The result will look something like this:
And here's our dropdown list with related pictures in action - as soon as an item is selected in A2, its image is immediately displayed in B2:
How to make a dropdown with pictures in Excel
In earlier Excel versions, there was no way to add pictures to a drop down list. The IMAGE function has changed this. Now, you can make a dropdown of pictures in 4 quick steps:
- Start with defining the two names for your dataset. In our case, the names are:
- Product_list - the source table (A10:E20 in the screenshot below).
- Images - refers to the IMAGE column in the table, not including the header.
For detailed instructions, please see How to define a name in Excel.
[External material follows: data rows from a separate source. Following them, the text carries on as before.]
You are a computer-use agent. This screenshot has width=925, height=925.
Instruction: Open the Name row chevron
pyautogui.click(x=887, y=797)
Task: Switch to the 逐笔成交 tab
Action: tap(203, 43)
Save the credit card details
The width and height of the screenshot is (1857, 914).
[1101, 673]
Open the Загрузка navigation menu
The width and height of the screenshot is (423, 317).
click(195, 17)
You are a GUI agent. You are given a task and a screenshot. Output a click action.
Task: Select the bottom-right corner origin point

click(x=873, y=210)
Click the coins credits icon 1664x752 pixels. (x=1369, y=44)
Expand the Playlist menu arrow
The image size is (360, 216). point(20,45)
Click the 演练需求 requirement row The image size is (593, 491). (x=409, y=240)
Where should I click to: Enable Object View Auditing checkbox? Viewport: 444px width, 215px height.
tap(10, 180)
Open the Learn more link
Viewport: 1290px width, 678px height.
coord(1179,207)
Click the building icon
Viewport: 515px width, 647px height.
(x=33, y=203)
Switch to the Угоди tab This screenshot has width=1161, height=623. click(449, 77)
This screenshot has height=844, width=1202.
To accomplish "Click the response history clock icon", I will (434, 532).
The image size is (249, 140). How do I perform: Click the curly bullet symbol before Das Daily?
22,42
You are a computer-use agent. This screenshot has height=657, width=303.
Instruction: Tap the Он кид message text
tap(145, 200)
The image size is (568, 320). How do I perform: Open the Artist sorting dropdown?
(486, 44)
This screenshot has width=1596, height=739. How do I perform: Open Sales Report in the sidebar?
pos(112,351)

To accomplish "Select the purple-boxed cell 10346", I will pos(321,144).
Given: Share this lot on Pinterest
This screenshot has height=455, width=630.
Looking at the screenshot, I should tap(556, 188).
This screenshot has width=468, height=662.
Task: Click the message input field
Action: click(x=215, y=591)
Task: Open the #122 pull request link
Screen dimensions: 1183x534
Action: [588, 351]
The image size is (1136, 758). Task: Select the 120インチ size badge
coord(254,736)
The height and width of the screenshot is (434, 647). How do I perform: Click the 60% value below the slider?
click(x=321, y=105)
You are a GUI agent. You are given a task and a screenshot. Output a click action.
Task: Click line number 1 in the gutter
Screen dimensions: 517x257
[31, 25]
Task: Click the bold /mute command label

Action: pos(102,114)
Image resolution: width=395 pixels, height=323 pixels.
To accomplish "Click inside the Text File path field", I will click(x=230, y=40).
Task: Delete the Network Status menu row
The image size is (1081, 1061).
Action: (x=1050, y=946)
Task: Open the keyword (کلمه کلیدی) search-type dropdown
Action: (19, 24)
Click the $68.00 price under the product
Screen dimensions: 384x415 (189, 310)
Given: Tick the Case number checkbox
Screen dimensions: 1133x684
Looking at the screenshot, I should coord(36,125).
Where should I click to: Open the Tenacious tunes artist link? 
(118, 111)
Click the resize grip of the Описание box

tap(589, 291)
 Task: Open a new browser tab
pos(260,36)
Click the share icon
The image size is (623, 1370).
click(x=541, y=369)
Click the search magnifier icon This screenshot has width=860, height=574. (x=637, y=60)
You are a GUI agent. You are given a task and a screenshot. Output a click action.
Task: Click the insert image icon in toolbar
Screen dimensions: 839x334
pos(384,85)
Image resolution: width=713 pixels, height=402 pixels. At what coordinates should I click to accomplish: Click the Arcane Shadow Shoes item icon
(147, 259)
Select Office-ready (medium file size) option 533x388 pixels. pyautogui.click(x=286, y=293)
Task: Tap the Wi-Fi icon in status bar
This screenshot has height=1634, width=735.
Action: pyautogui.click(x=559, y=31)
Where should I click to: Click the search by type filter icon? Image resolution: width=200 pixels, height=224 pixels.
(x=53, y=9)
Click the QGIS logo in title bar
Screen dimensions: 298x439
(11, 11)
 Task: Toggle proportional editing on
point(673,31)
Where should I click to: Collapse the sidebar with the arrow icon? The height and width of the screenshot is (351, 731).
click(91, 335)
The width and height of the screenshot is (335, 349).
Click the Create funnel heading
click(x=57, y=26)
- For each IMAGE formula, configure the alt_text argument exactly as you want the alternative text to appear in the drop down list.
- In A2, make a drop down list with Source referring to =Images.
- Additionally, you can retrieve more information about the selected item with the help of these formulas:
Get the item name:
=XLOOKUP($A$2, Product_list[IMAGE], Product_list[ITEM])
Pull the quantity:
=XLOOKUP($A$2, Product_list[IMAGE], Product_list[QTY])
Extract the cost:
=XLOOKUP($A$2, Product_list[IMAGE], Product_list[COST])
As the source data is in a table, the references use a combination of the table and column names. Learn more about table references.
The resulting drop down with images is shown in the screenshot:
Tip. To enhance the visual appeal of your worksheets, you can add color to your drop-down list.
Excel IMAGE function known issues and limitations
Currently, the IMAGE function is in the beta testing stage, so having a few issues is normal and expected :)
- Only images saved on external "https" websites can be used.
- Pictures saved on OneDrive, SharePoint and local networks are not supported.
- If the website where the image file is stored requires authentication, the image will not render.
- Switching between Windows and Mac platforms may cause issues with image rendering.
- While the GIF file format is supported, it is displayed in a cell as a static image.